Required action
Print the part of the records that opens with the line containing "Describe the element at coordinates (164, 648)" and closes with the line containing "center [2126, 796].", both lines included, reproducing every line verbatim. Leave the pictures out.
───── Provided data ─────
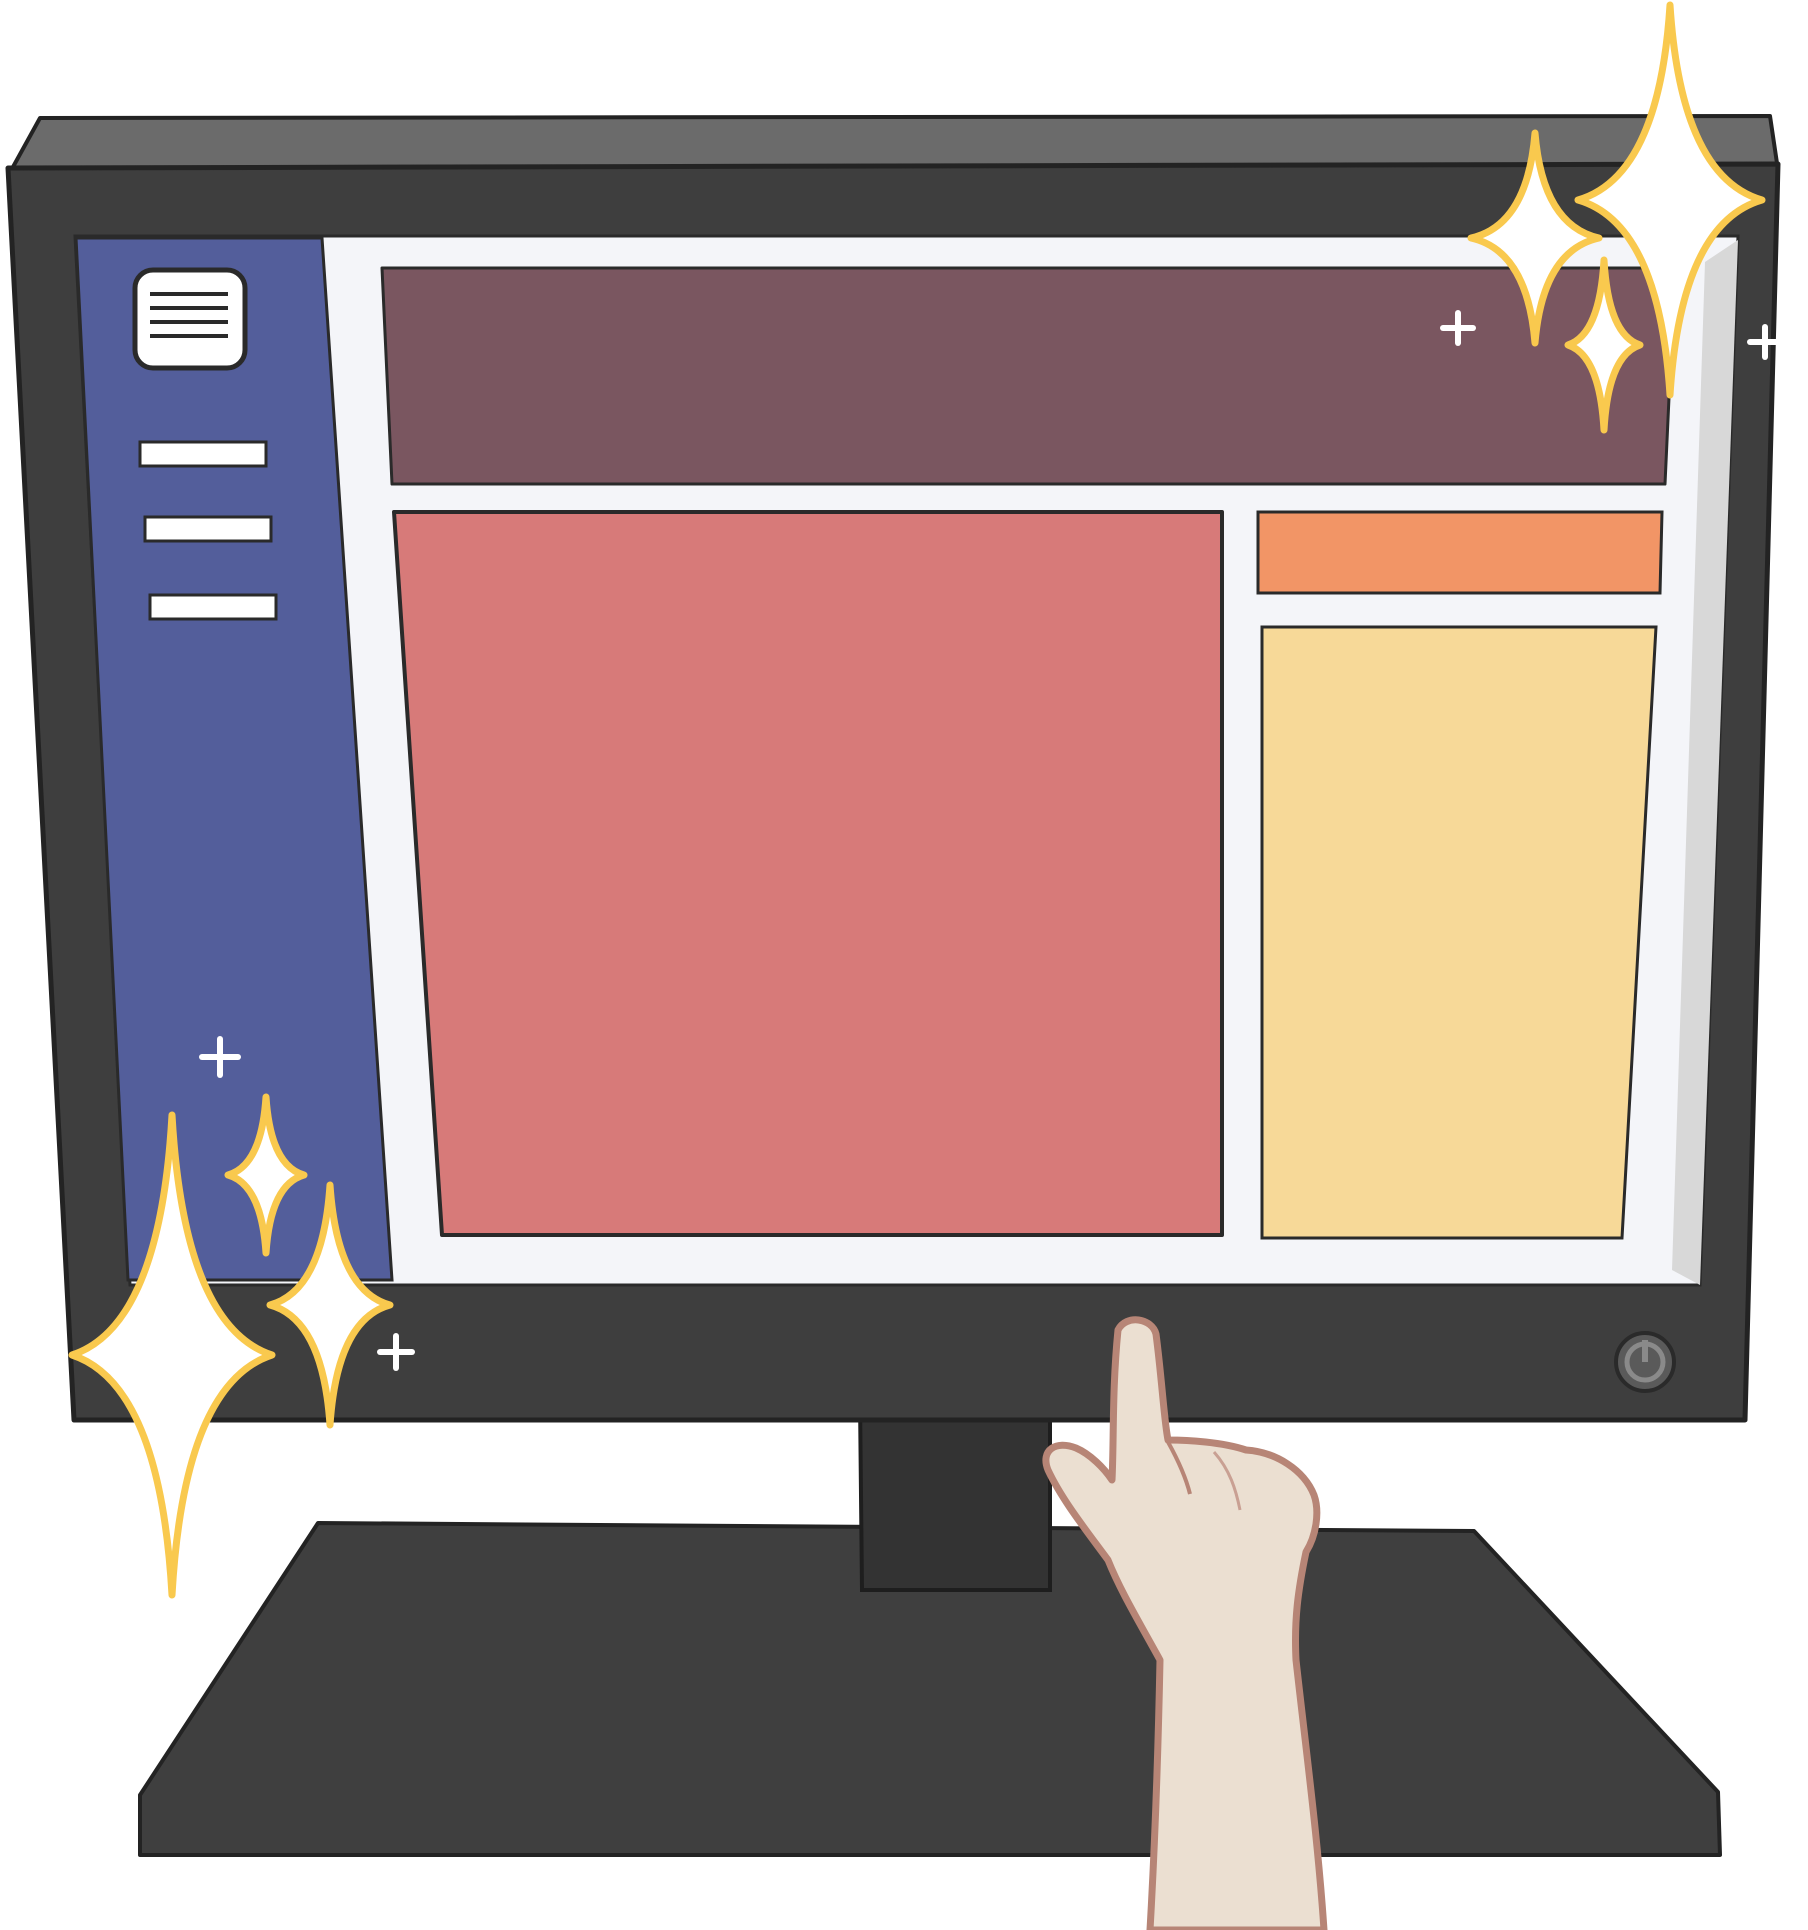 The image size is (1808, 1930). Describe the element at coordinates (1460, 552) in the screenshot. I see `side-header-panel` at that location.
─────
───── Provided data ─────
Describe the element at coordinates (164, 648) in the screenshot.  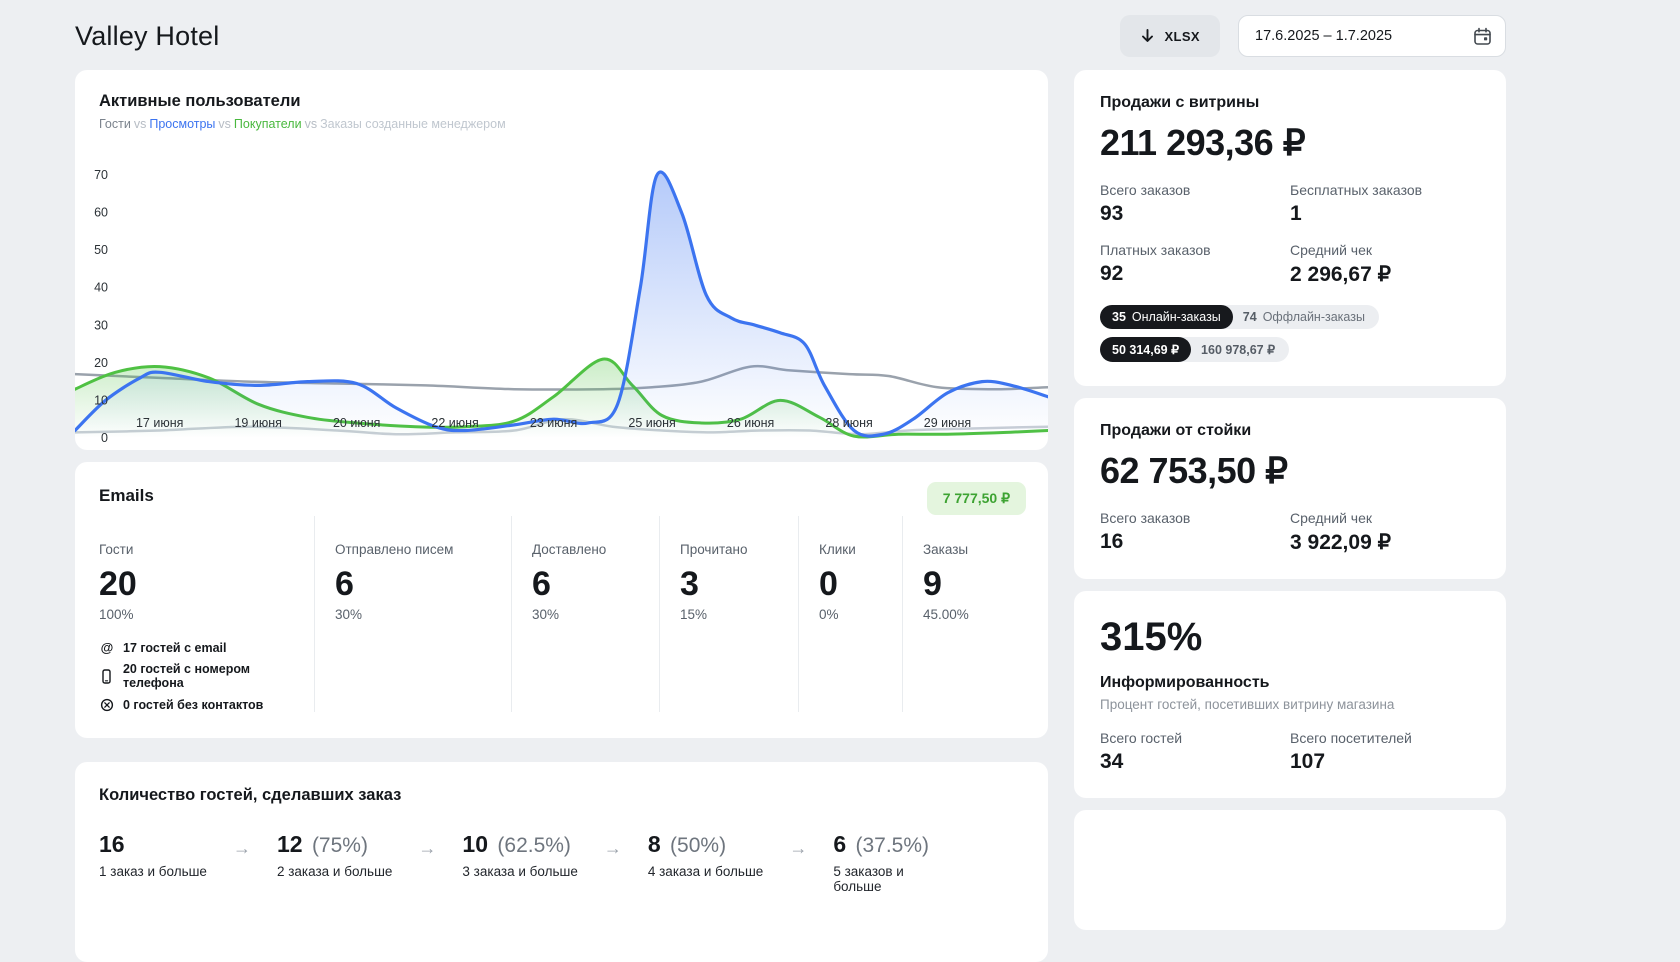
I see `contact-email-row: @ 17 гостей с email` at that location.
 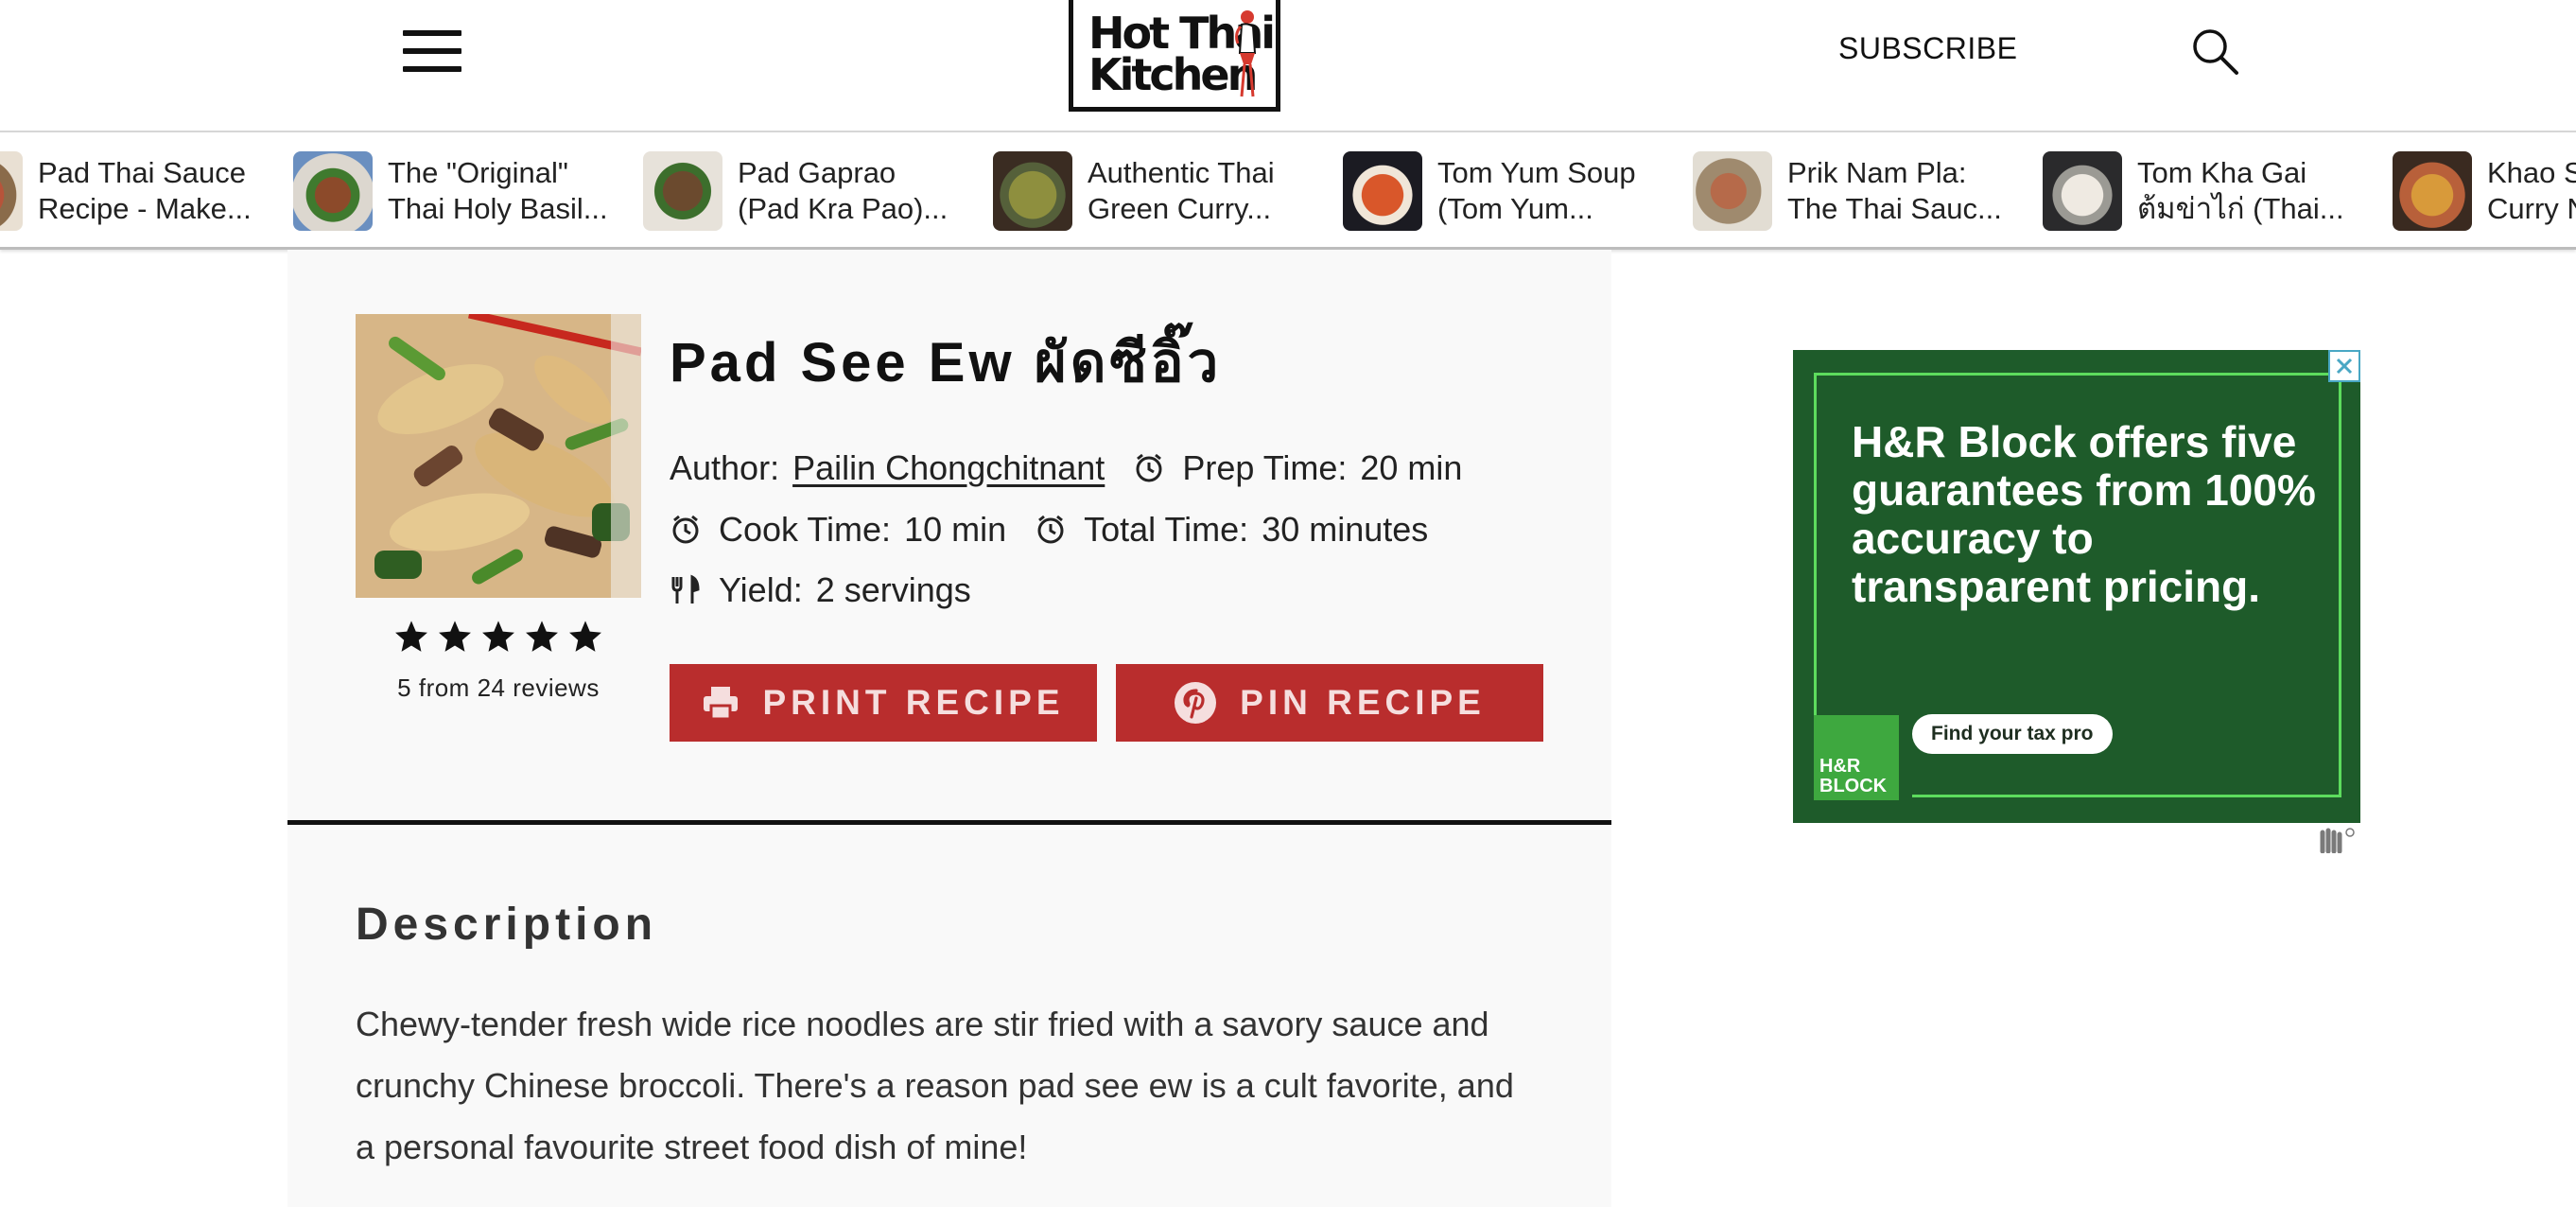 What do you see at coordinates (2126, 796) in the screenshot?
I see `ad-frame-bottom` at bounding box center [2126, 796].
─────
───── Provided data ─────
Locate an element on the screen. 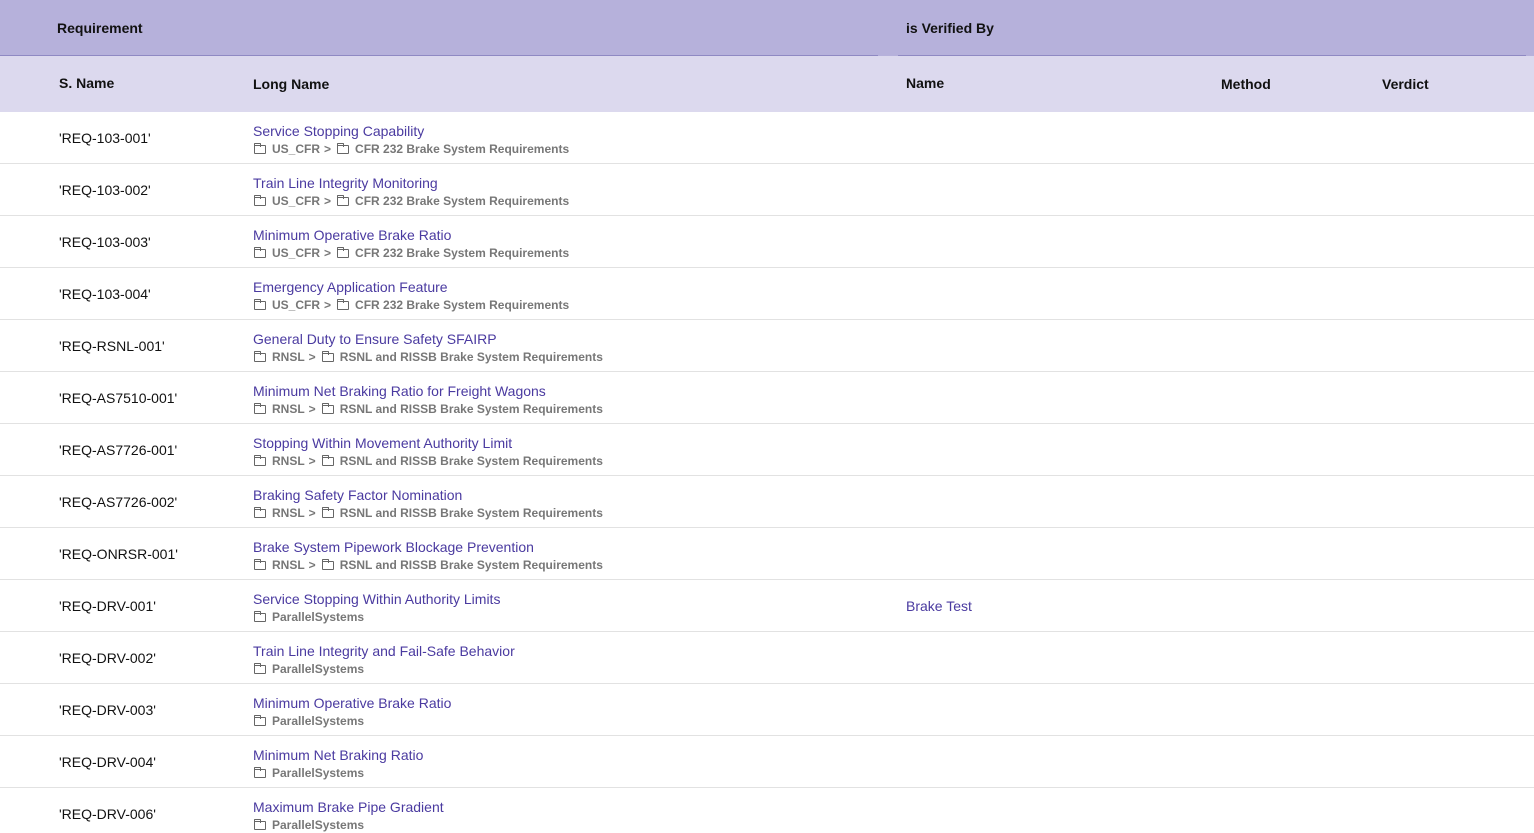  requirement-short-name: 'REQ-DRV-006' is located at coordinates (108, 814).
─────
Response to this exercise
Describe the element at coordinates (164, 648) in the screenshot.  
I see `contact-email-row: @ 17 гостей с email` at that location.
  What do you see at coordinates (2126, 796) in the screenshot?
I see `ad-frame-bottom` at bounding box center [2126, 796].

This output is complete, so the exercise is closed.